This project came with a _mountain_ of politics. Two, large, companies where
one purchased the other and I was in a team on "the other" ("the other",
thankfully, had said contractual requirements so the company who purchased us
had no prior knowledge on how to do something like this). They strongly
resisted rolling our own solution in this manner. In the end, it performed so
ridiculously well, and was so _easy_ to build a new "module" for (compared
against the off-the-shelf product that we had both, coincidentally, purchased)
that it was kept, upgraded, much of the threading complexity replaced with new
features available in .Net 4.5 and _hopefully_ a lot more (I left when .Net
4.5 was released).

[0] Accurately ... 14 domains with varieties of trusts, various
misconfigurations, one case of three domains in the middle of migration to a
single domain with the fun that SID history injects. sIDHistory, alone,
represented a month of debugging to get it to return the correct account,
Alice in Domain "A", is a member of Group "1" with her account in both Domain
"B" and "A". Abstracted, Alice's two accounts are supposed to be seen as one
account. Higher-level AD libraries will return _either_ account regardless of
what is joined to the group (there's ways to coerce it to return a specific
domain, but not a way to coerce it to return the correct one without using a
more painful library).

[1] It was one of those solutions where you buy a sort-of framework and pay
the company to code modules for it that are custom to your environment in a
DSL that is custom to the application. It works as well as you'd imagine.

------
me551ah
Missing notifications for Android I was the lead for Flock Android, a team
messaging app which competes with the likes of Slack. We started receiving
some weird complaints from users about missing notifications. Now since it was
a business messaging app, notifications were critical. We tried out everything
to reproduce this issue, including bombarding devices with notifications,
trying out different networks but we just could not reproduce the issue. Worse
we had a couple of incidents with devices in our team but logs showed
absolutely nothing. Google GCM said that the notification was sent but there
was no trace of the notification in the app's logs, it was as the the OS was
swallowing notifications. And somehow popular apps like whatsapp, facebook
were immune to these issues. The final nail in the coffin was the CEO himself
missing notifications on some occassions. Google was unhelpful as usual with
their non existent dev customer support. We were able to find a bunch of
support articles on the internet where other apps had essentially listed down
steps to turn off battery optimizations and that seemed to work ( Interestly
whatsapp, facebook are usually added by default in these lists). But there was
no way to do it automatically and we could also do it in response to a support
ticket, which is painful for users.

After a couple of days we were able to encounter a few missed notifications on
a oneplus device which we had connected to a machine taking system logs. And
voila we got a few lines of what was happening.

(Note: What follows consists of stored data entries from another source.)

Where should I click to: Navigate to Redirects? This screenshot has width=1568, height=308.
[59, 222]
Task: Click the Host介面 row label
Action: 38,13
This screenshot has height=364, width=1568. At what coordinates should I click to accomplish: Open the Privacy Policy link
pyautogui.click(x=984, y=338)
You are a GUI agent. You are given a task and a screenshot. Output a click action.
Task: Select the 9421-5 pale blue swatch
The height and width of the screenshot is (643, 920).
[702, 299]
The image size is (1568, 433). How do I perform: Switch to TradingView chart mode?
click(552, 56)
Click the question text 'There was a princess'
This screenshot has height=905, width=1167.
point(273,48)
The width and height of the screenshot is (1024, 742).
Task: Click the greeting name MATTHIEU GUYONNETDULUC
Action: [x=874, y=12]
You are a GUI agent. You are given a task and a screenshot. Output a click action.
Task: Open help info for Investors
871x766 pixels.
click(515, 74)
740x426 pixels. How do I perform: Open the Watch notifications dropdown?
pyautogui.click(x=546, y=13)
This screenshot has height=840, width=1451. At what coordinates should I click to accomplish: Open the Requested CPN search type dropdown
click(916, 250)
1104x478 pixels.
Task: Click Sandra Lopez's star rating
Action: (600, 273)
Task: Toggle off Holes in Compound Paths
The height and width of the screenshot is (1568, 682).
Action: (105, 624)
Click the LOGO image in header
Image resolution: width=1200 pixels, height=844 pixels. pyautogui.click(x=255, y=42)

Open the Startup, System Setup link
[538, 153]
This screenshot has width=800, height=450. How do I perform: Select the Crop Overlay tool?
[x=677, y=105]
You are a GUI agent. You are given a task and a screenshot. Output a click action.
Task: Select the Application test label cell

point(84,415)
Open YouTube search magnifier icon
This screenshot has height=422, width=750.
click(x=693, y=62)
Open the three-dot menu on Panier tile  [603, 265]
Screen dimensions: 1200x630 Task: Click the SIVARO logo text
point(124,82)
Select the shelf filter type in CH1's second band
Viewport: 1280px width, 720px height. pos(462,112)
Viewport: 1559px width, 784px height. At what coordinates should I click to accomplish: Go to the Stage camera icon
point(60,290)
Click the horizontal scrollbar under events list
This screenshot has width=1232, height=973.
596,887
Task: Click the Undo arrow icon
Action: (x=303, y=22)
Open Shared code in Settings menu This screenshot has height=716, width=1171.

01-12 09:05:23.649 2719 2839 I ActivityManager: [BgDetect]chkExcessCpu level:
0 doKills: true auto_mode: false uptime: 183054

01-12 09:05:23.661 2719 2839 I ActivityManager: [BgDetect]detect excessive cpu
on process to.talk(pid : 13406) level 0 usage 29

01-12 09:05:23.892 2719 2839 I ActivityManager: [BgDetect]force stop to.talk
(uid 10151) level 0

01-12 09:05:23.893 2719 2839 I ActivityManager: Force stopping to.talk
appid=10151 user=0: from pid 2719

01-12 09:05:23.893 2719 2839 I ActivityManager: Killing 13406:to.talk/u0a151
(adj 200): stop to.talk

Apparently some process called BgDetect figured out that our app was taking
too much CPU and decided to kill it. Android being open source, we figured
that we should be able to get source for it. But not only could we not find
BgDetect in Android sources, it was non existent on oneplus sources too. We
then got in touch with the marketing team and reached out to some contacts at
oneplus, who directed us to their dev team. They asked for our apk and voila ,
in a week we were whitelisted along with the likes of Whatsapp and Facebook.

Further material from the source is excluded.